**Pixel coordinate grounding data:**
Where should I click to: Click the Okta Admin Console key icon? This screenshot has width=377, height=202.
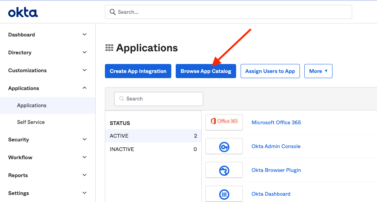click(224, 147)
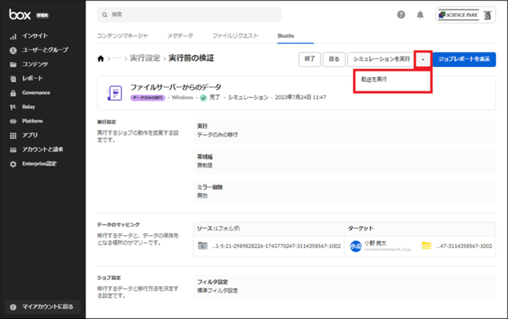
Task: Open the notifications bell icon
Action: point(421,15)
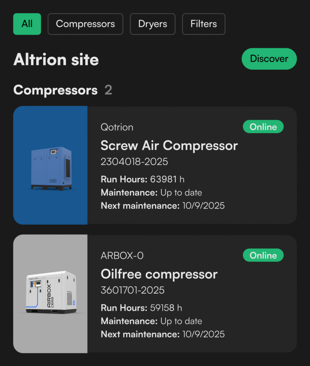Click serial number 2304018-2025
310x366 pixels.
134,162
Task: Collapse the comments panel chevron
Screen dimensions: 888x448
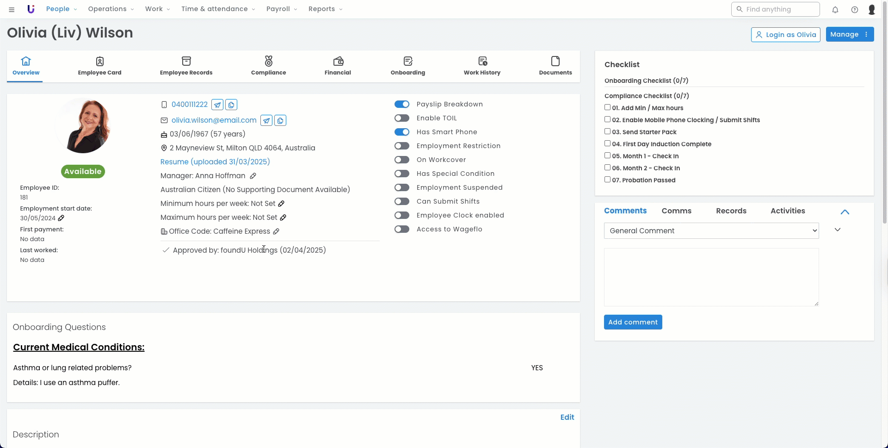Action: point(845,212)
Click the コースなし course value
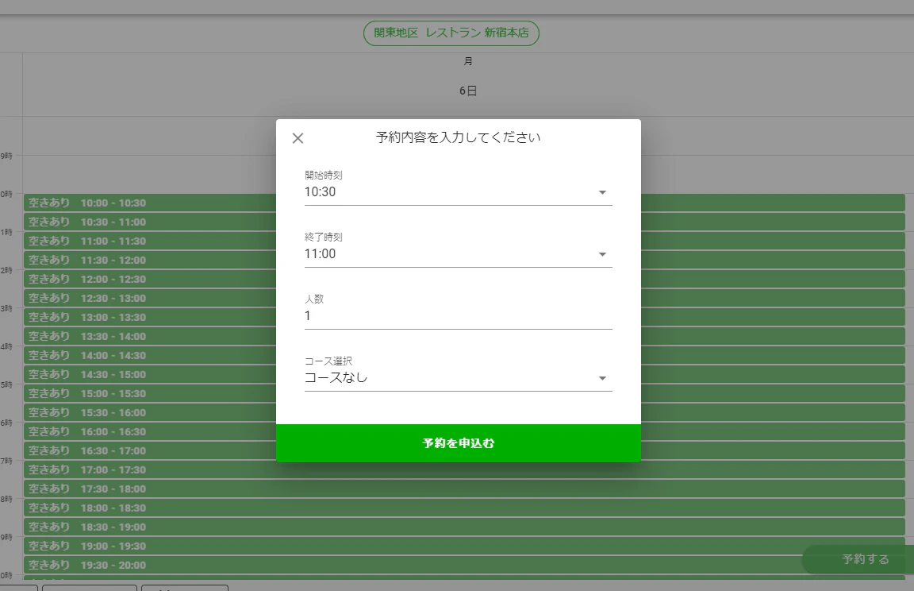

**Work required:**
Each entry above is to be written out again unchanged, apart from the pictures, which are left out.

**Task answer:**
Where should I click to: Click the Okta Admin Console key icon? This screenshot has width=377, height=202.
click(224, 147)
Task: Open the notifications bell icon
Action: point(421,15)
Click serial number 2304018-2025
310x366 pixels.
134,162
Task: Collapse the comments panel chevron
Screen dimensions: 888x448
Action: point(845,212)
Click the コースなし course value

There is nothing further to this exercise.